> What is expected:
Repeat every record below, word for word.

── The input

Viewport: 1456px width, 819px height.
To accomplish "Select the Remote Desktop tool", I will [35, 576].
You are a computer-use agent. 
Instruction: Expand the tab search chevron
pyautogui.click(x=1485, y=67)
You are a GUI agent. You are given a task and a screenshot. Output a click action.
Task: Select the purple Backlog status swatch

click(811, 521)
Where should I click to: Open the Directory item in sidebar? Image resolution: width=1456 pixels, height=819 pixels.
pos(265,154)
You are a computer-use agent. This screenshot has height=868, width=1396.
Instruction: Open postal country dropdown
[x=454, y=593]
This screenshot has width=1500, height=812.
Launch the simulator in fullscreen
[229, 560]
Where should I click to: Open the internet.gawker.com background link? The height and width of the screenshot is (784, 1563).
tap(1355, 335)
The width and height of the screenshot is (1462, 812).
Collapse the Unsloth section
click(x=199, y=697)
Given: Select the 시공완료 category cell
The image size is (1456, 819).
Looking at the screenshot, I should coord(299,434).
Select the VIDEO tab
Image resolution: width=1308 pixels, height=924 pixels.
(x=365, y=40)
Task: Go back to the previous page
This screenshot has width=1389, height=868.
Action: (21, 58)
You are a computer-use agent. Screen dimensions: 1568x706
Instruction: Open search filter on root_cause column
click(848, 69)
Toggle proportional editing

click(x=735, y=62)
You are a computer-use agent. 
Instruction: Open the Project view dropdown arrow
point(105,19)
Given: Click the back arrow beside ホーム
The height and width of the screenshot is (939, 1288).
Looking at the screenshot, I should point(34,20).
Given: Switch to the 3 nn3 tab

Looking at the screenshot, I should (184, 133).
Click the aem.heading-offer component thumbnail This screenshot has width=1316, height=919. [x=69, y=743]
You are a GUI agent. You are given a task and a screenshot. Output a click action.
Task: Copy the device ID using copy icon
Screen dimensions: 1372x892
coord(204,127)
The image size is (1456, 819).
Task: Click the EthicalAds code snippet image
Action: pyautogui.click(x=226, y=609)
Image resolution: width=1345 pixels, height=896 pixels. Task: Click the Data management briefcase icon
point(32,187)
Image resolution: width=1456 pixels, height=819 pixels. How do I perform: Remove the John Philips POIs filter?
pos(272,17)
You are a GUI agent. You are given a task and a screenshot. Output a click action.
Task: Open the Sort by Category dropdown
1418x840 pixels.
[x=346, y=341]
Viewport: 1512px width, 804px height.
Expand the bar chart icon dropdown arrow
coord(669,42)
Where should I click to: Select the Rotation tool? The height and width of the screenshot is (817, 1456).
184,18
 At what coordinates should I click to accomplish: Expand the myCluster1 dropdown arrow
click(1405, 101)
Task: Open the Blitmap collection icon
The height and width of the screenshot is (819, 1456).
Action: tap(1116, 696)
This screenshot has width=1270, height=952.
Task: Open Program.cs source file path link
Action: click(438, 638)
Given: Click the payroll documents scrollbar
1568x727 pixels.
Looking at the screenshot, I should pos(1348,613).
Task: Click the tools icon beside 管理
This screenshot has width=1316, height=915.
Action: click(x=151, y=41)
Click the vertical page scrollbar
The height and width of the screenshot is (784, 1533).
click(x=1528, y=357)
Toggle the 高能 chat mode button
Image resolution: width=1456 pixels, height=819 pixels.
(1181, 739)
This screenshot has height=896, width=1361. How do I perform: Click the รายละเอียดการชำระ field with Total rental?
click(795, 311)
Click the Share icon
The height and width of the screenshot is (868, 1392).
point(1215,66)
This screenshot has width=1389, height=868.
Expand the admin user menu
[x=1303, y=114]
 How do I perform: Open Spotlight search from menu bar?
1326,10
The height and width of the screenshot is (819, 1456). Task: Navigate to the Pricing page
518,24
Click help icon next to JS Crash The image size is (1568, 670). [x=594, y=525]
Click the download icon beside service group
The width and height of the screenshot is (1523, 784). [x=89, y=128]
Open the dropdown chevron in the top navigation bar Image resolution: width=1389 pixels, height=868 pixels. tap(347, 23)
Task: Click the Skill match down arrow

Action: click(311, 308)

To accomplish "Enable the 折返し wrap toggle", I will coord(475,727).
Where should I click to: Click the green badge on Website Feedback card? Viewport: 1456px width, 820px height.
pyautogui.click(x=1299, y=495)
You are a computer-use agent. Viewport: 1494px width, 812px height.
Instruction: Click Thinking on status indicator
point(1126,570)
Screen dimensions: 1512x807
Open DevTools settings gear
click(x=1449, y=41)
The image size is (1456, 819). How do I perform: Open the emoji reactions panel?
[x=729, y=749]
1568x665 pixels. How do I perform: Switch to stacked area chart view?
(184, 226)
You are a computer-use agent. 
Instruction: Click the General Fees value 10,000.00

────

> Response box:
Viewport: 1456px width, 819px height.
To accomplish "Select the Remote Desktop tool", I will [35, 576].
You are a computer-use agent. 
Instruction: Expand the tab search chevron
pyautogui.click(x=1485, y=67)
You are a GUI agent. You are given a task and a screenshot. Output a click action.
Task: Select the purple Backlog status swatch

click(811, 521)
Where should I click to: Open the Directory item in sidebar? Image resolution: width=1456 pixels, height=819 pixels.
pos(265,154)
You are a computer-use agent. This screenshot has height=868, width=1396.
Instruction: Open postal country dropdown
[x=454, y=593]
This screenshot has width=1500, height=812.
Launch the simulator in fullscreen
[229, 560]
Where should I click to: Open the internet.gawker.com background link? The height and width of the screenshot is (784, 1563).
tap(1355, 335)
The width and height of the screenshot is (1462, 812).
Collapse the Unsloth section
click(x=199, y=697)
Given: Select the 시공완료 category cell
The image size is (1456, 819).
Looking at the screenshot, I should coord(299,434).
Select the VIDEO tab
Image resolution: width=1308 pixels, height=924 pixels.
(x=365, y=40)
Task: Go back to the previous page
This screenshot has width=1389, height=868.
Action: (21, 58)
You are a computer-use agent. Screen dimensions: 1568x706
Instruction: Open search filter on root_cause column
click(848, 69)
Toggle proportional editing

click(x=735, y=62)
You are a computer-use agent. 
Instruction: Open the Project view dropdown arrow
point(105,19)
Given: Click the back arrow beside ホーム
The height and width of the screenshot is (939, 1288).
Looking at the screenshot, I should point(34,20).
Given: Switch to the 3 nn3 tab

Looking at the screenshot, I should (184, 133).
Click the aem.heading-offer component thumbnail This screenshot has width=1316, height=919. [x=69, y=743]
You are a GUI agent. You are given a task and a screenshot. Output a click action.
Task: Copy the device ID using copy icon
Screen dimensions: 1372x892
coord(204,127)
The image size is (1456, 819).
Task: Click the EthicalAds code snippet image
Action: pyautogui.click(x=226, y=609)
Image resolution: width=1345 pixels, height=896 pixels. Task: Click the Data management briefcase icon
point(32,187)
Image resolution: width=1456 pixels, height=819 pixels. How do I perform: Remove the John Philips POIs filter?
pos(272,17)
You are a GUI agent. You are given a task and a screenshot. Output a click action.
Task: Open the Sort by Category dropdown
1418x840 pixels.
[x=346, y=341]
Viewport: 1512px width, 804px height.
Expand the bar chart icon dropdown arrow
coord(669,42)
Where should I click to: Select the Rotation tool? The height and width of the screenshot is (817, 1456).
184,18
 At what coordinates should I click to accomplish: Expand the myCluster1 dropdown arrow
click(1405, 101)
Task: Open the Blitmap collection icon
The height and width of the screenshot is (819, 1456).
Action: tap(1116, 696)
This screenshot has width=1270, height=952.
Task: Open Program.cs source file path link
Action: click(438, 638)
Given: Click the payroll documents scrollbar
1568x727 pixels.
Looking at the screenshot, I should pos(1348,613).
Task: Click the tools icon beside 管理
This screenshot has width=1316, height=915.
Action: click(x=151, y=41)
Click the vertical page scrollbar
The height and width of the screenshot is (784, 1533).
click(x=1528, y=357)
Toggle the 高能 chat mode button
Image resolution: width=1456 pixels, height=819 pixels.
(1181, 739)
This screenshot has height=896, width=1361. How do I perform: Click the รายละเอียดการชำระ field with Total rental?
click(795, 311)
Click the Share icon
The height and width of the screenshot is (868, 1392).
point(1215,66)
This screenshot has width=1389, height=868.
Expand the admin user menu
[x=1303, y=114]
 How do I perform: Open Spotlight search from menu bar?
1326,10
The height and width of the screenshot is (819, 1456). Task: Navigate to the Pricing page
518,24
Click help icon next to JS Crash The image size is (1568, 670). [x=594, y=525]
Click the download icon beside service group
The width and height of the screenshot is (1523, 784). [x=89, y=128]
Open the dropdown chevron in the top navigation bar Image resolution: width=1389 pixels, height=868 pixels. tap(347, 23)
Task: Click the Skill match down arrow

Action: click(311, 308)

To accomplish "Enable the 折返し wrap toggle", I will coord(475,727).
Where should I click to: Click the green badge on Website Feedback card? Viewport: 1456px width, 820px height.
pyautogui.click(x=1299, y=495)
You are a computer-use agent. Viewport: 1494px width, 812px height.
Instruction: Click Thinking on status indicator
point(1126,570)
Screen dimensions: 1512x807
Open DevTools settings gear
click(x=1449, y=41)
The image size is (1456, 819). How do I perform: Open the emoji reactions panel?
[x=729, y=749]
1568x665 pixels. How do I perform: Switch to stacked area chart view?
(184, 226)
You are a computer-use agent. 
Instruction: Click the General Fees value 10,000.00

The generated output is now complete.